(Saved entries)
▼▼▼
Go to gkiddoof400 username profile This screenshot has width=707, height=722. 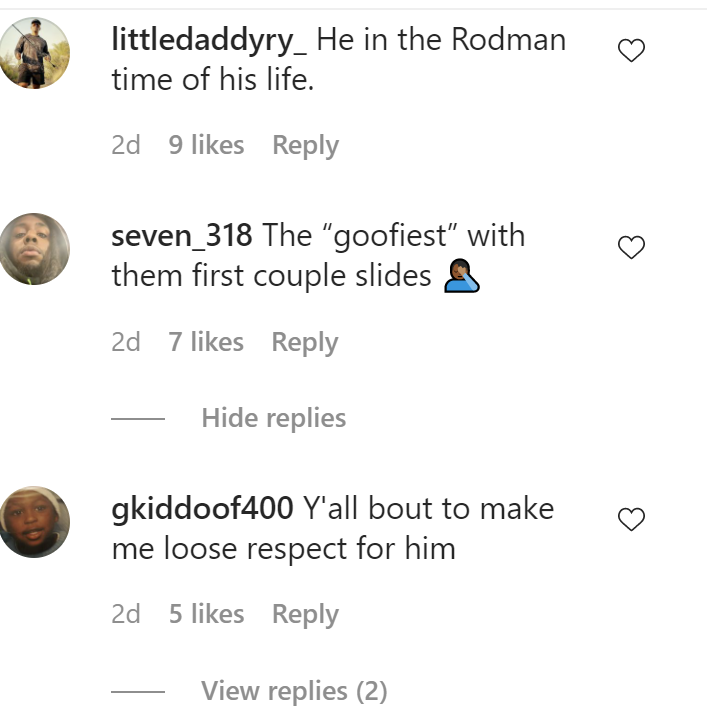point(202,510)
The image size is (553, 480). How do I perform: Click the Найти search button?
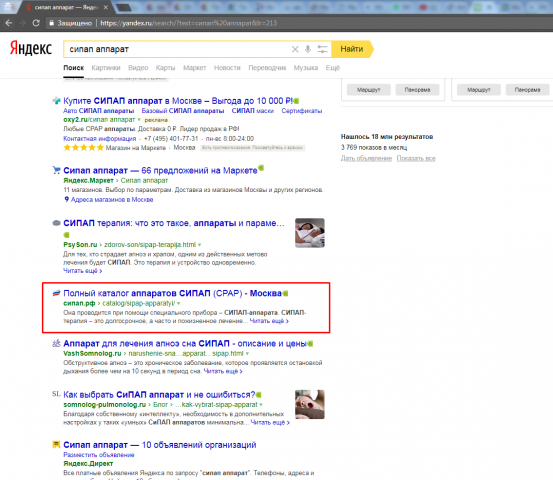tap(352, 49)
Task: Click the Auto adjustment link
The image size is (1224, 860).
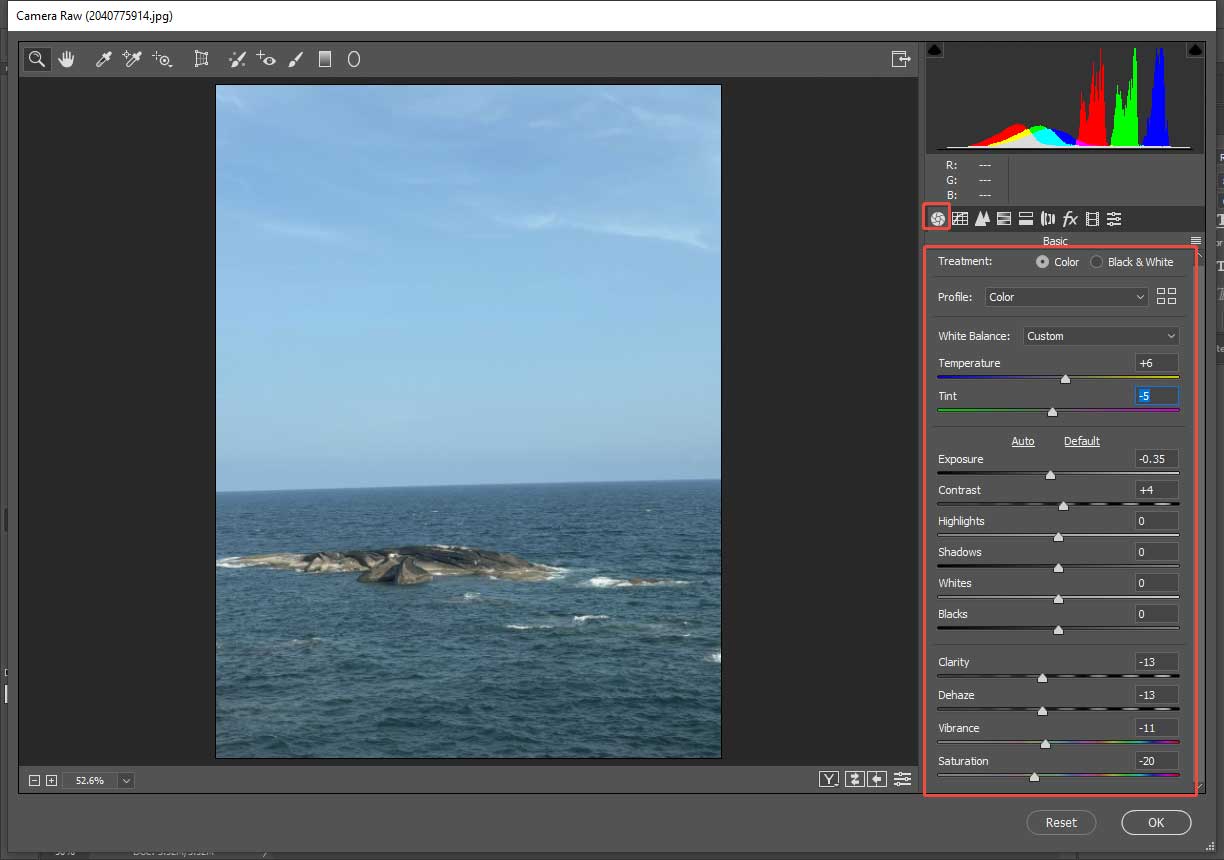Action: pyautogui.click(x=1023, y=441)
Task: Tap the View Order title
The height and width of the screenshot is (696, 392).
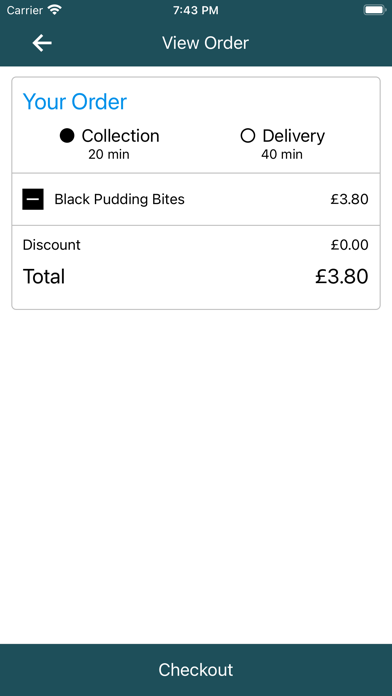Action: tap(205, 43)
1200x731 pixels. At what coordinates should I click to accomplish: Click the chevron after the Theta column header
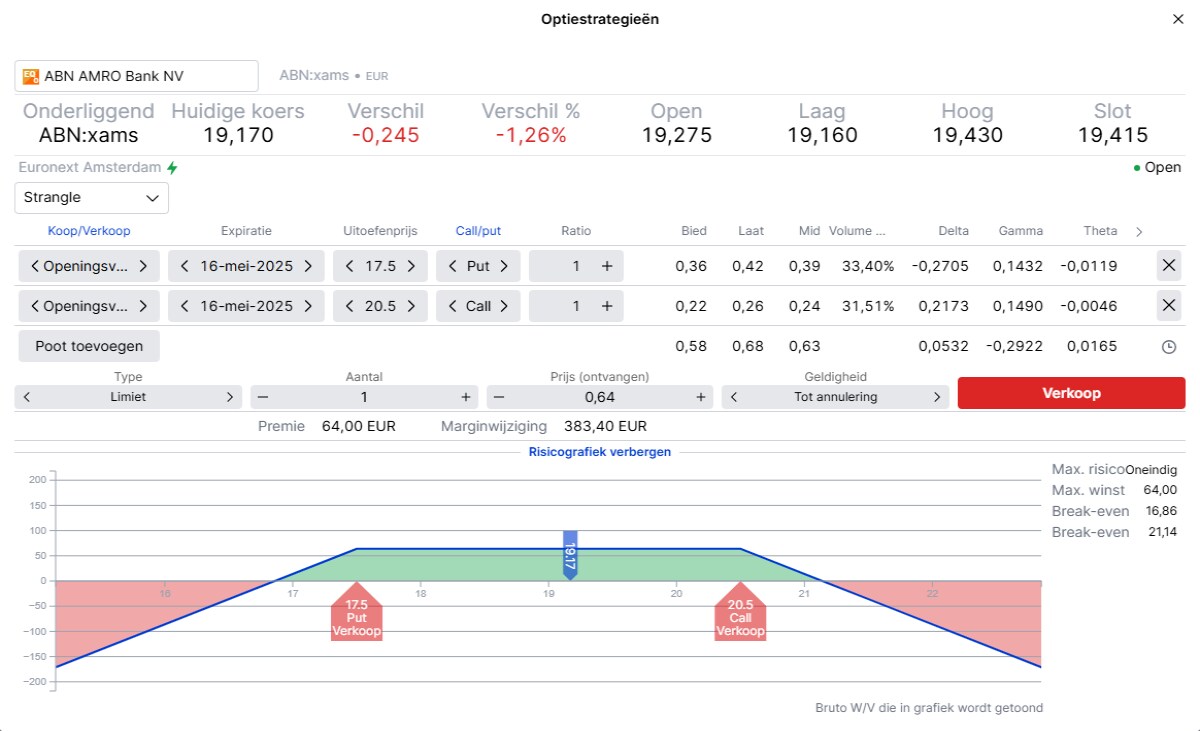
▲▲▲
From the line that contains "Task: Click the Auto adjustment link" to the last line of the data above, inclusive, transcribe every line exactly and only those lines, omitting pictures.

[WRITTEN ANSWER]
Task: Click the Auto adjustment link
The image size is (1224, 860).
Action: pyautogui.click(x=1023, y=441)
Task: Tap the View Order title
The height and width of the screenshot is (696, 392).
Action: tap(205, 43)
1200x731 pixels. At what coordinates should I click to accomplish: Click the chevron after the Theta column header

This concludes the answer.